The secretary then joined his spouse, Leah, for lunch with the Family Readiness Groups, which was followed by an opportunity for the couple to meet with Army spouses and emphasize the importance of taking care of Soldiers and their families.

"Every time Leah and I travel, we meet with civilian spouses groups and hold town halls so I can get a good feel on the pulse of the Army and field questions on how we can improve our Army," Esper said.

Another way the Army secretary continues to get a pulse on the Army is through talking with Soldiers. During his time on Fort Eustis, Esper got a firsthand look at how TRADOC is training Soldiers in two domains: sea, when he traveled to 3rd Port to observe Army Watercraft Operator training, and air, when he received an overview of the training happening within the 128th Aviation Brigade.

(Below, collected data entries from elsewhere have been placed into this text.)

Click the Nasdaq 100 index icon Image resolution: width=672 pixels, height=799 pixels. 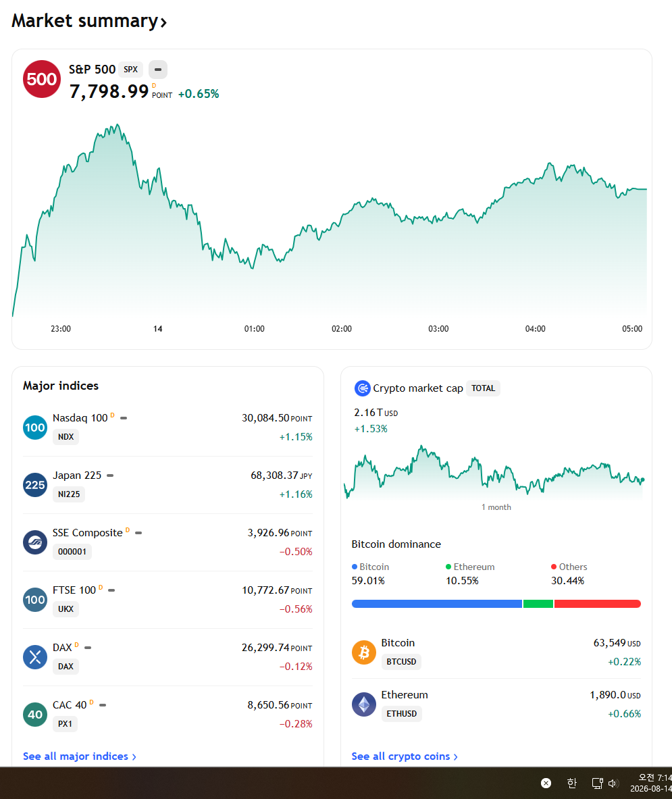click(35, 428)
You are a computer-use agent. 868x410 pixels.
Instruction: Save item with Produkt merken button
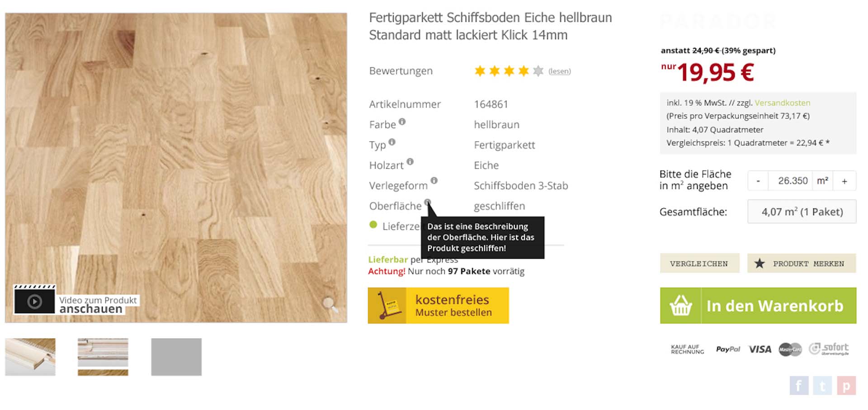802,263
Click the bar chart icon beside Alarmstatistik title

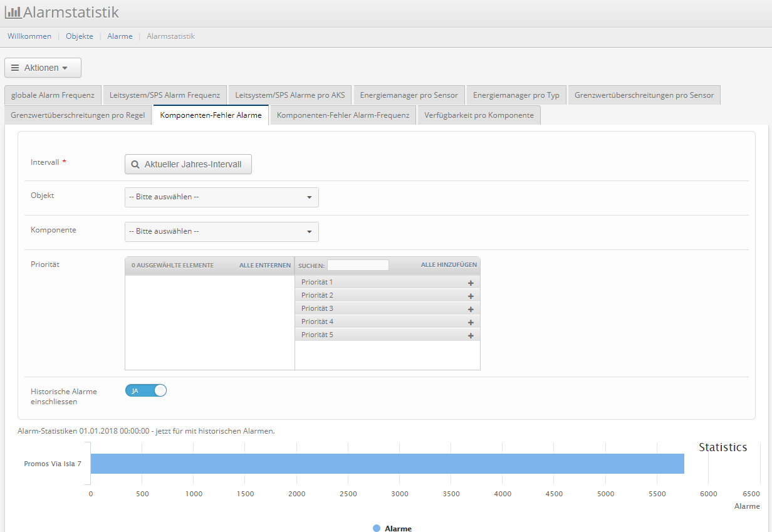[13, 12]
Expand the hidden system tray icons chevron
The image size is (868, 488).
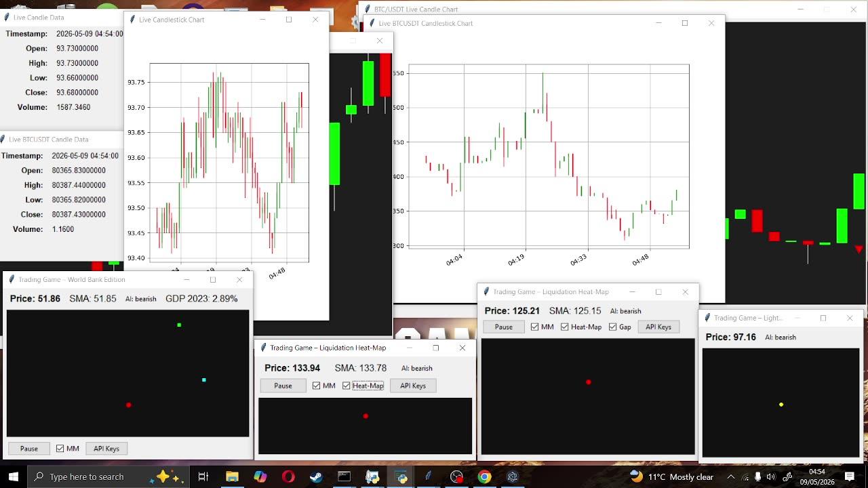coord(731,476)
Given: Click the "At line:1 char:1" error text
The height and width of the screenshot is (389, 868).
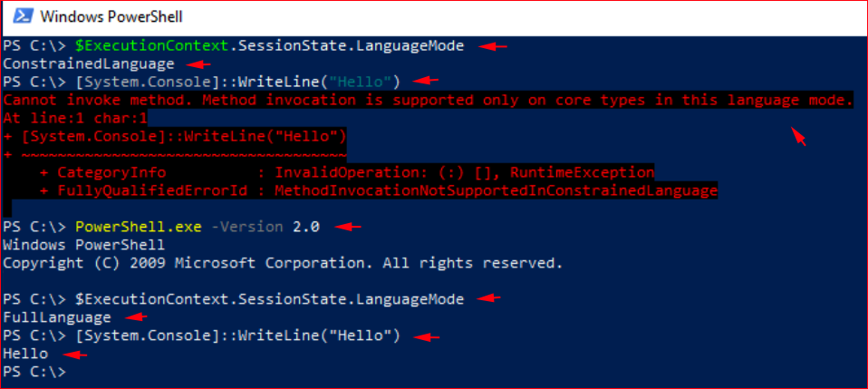Looking at the screenshot, I should pyautogui.click(x=74, y=118).
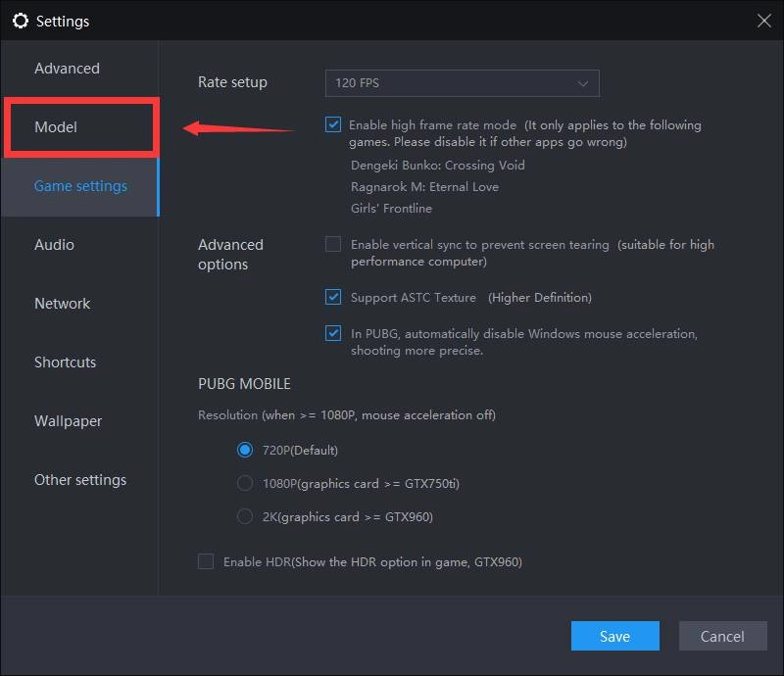Close the Settings window
The image size is (784, 676).
coord(763,20)

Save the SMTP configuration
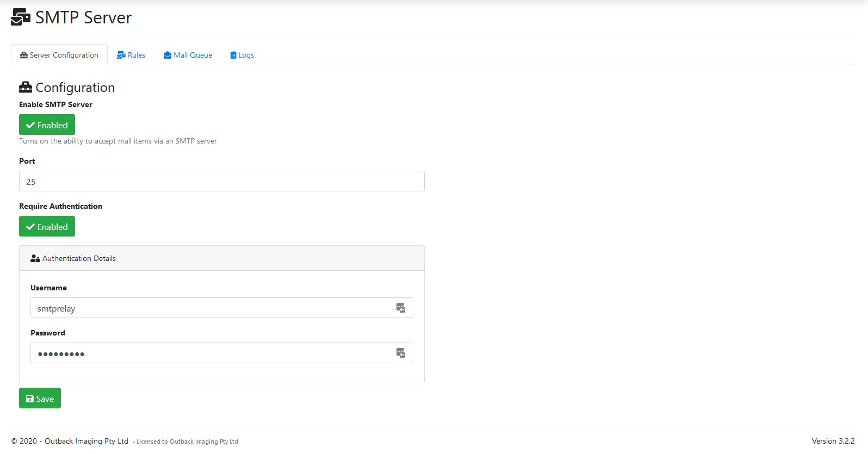click(x=40, y=398)
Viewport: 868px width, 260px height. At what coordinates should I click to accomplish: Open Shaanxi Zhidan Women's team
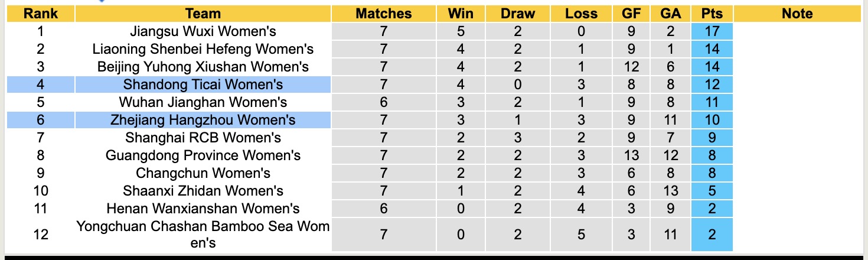click(x=203, y=191)
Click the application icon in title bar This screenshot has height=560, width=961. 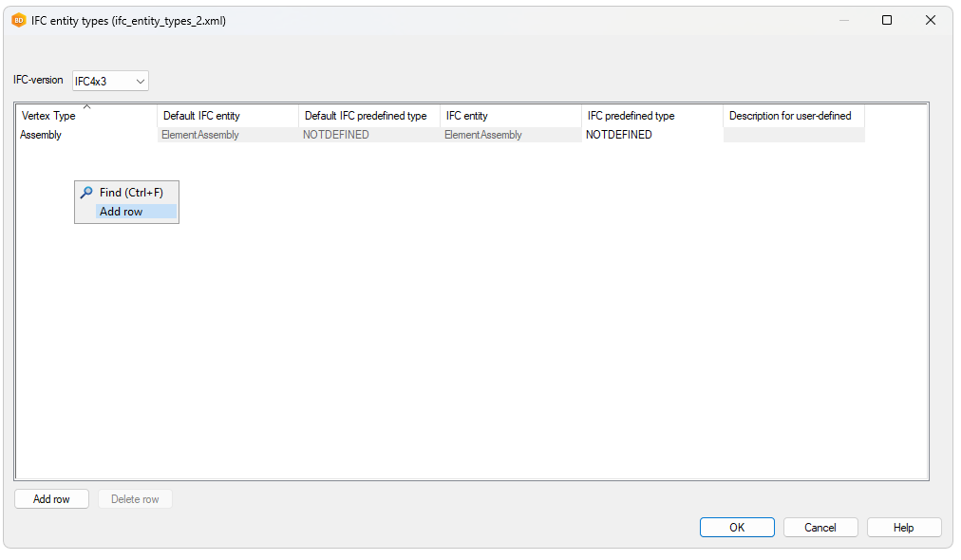tap(18, 20)
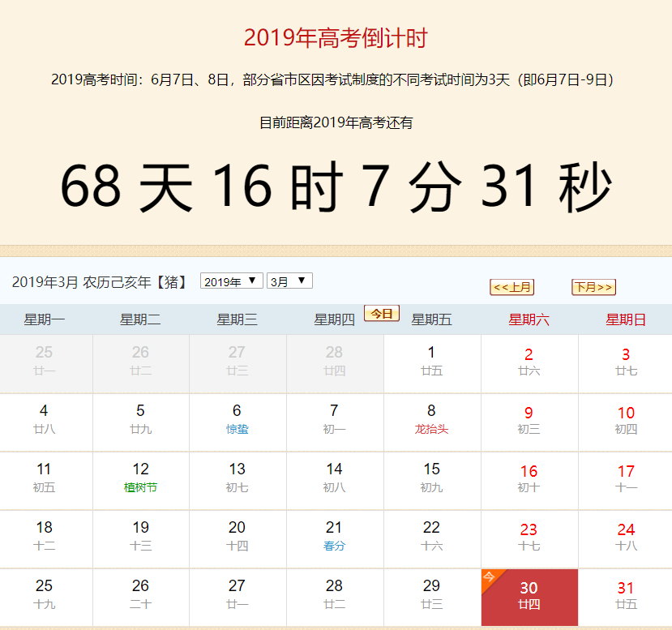
Task: Click the 星期六 Saturday column header
Action: 529,319
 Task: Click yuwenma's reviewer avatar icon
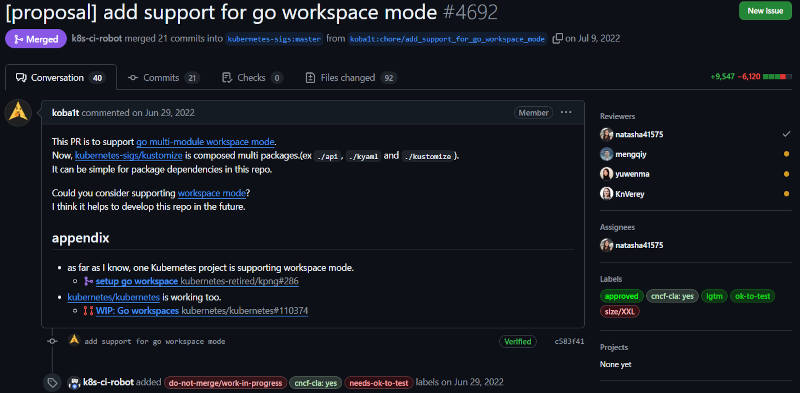(606, 174)
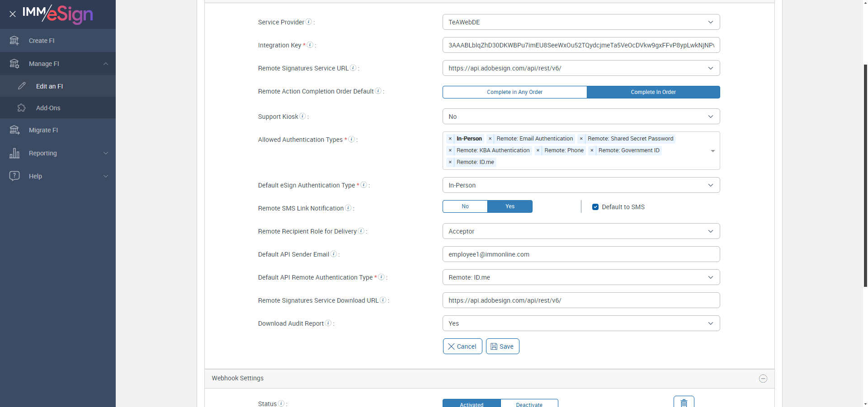Collapse Webhook Settings with the minus icon

[x=763, y=379]
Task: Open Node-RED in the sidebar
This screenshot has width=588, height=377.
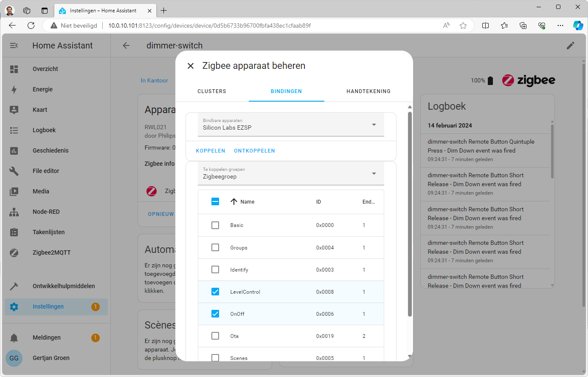Action: tap(46, 212)
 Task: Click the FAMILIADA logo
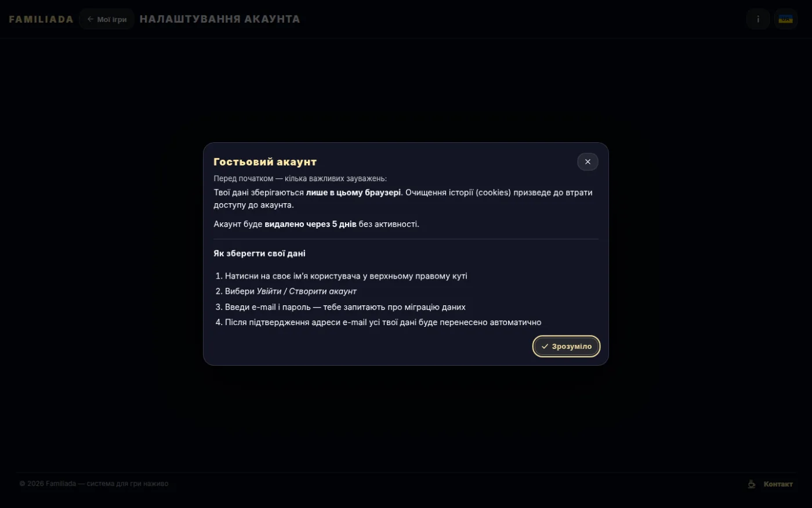tap(41, 19)
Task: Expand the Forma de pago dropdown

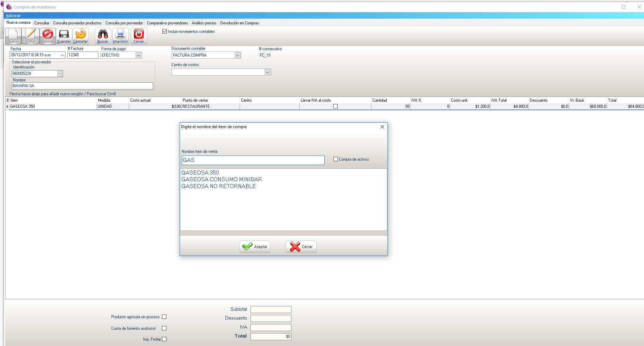Action: [x=138, y=55]
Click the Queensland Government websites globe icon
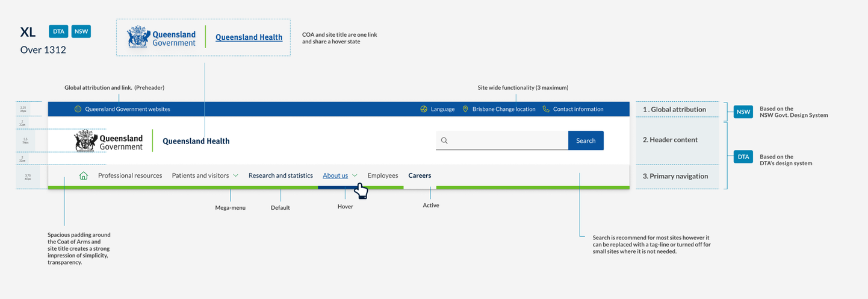868x299 pixels. click(78, 109)
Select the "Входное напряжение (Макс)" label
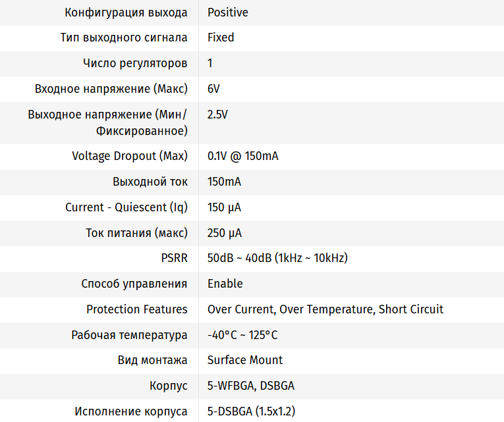This screenshot has width=504, height=422. pyautogui.click(x=111, y=88)
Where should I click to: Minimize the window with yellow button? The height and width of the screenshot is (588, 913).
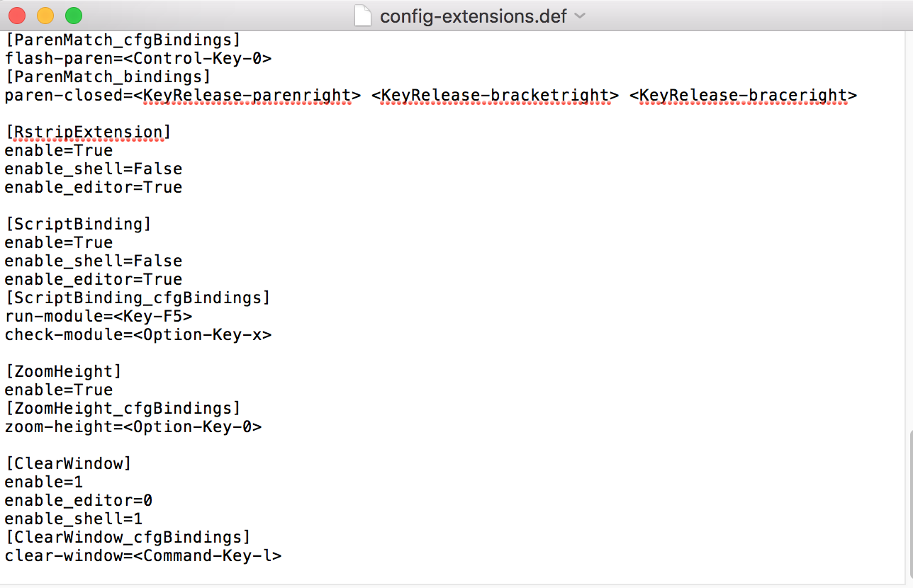tap(45, 15)
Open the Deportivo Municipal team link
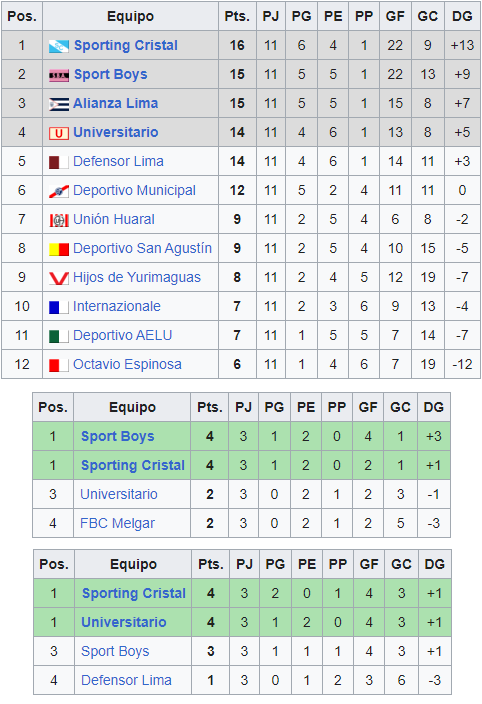482x704 pixels. point(134,190)
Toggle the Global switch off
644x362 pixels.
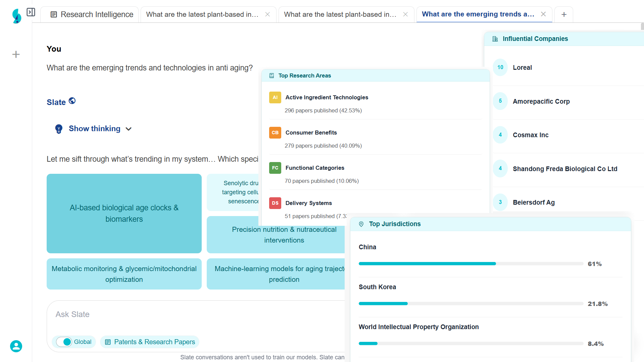click(x=64, y=342)

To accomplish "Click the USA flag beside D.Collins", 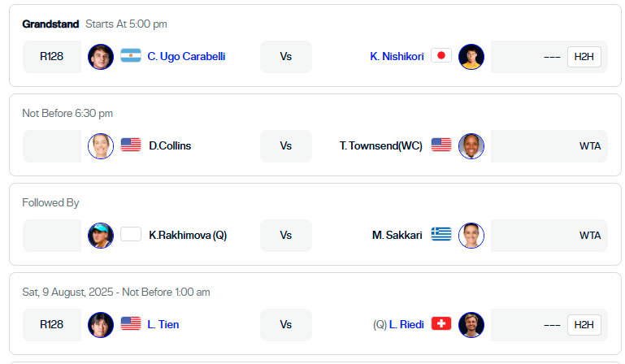I will (131, 145).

Gen. Stephen J. Townsend, TRADOC's commanding general, joined Esper during his visit to the 128th, which falls under TRADOC's Aviation Center of Excellence. Here, the two talked with Soldiers in Advanced Individual Training and learned how the schoolhouse is using technology to train new Soldiers.

Esper said the role the command plays in recruiting and training Soldiers is vital to the force's mission effectiveness.

"TRADOC plays a very critical role because the two functions it performs are recruiting those Soldiers and training them," he explained. "Bringing them into the force, making sure they're well prepared for assignment to the operational Army -- that is vital to our mission effectiveness."

From the 128th, the secretary and Mrs. Esper traveled to Jacobs Theater, where they conducted a town hall for Fort Eustis employees and their family members. With a direct opportunity to speak to the Army secretary, questions ranged from budget and personnel cuts to the use of artificial intelligence and robotic technology, in which Esper said the Army must lead the way.

"As far as the use of AI and automated technology or robotics, the answer is simple: We have to be first," he said. "By 2028, the Army will be sending manned and unmanned autonomous vehicles to the field. Think about the lives we could've saved in Kuwait if we had had this technology. Yes, our budget of 700 billion is a lot, but war is more expensive, and losing the war is even more expensive."

At the close of his time at TRADOC, the 23rd secretary of the Army thanked the leadership team for all they do, the community for its support, and the Soldiers, civilians and family members who together, continue the pulse of the Army.

"Thank you for all you do for the Army," Esper said. "I'm proud to serve with you."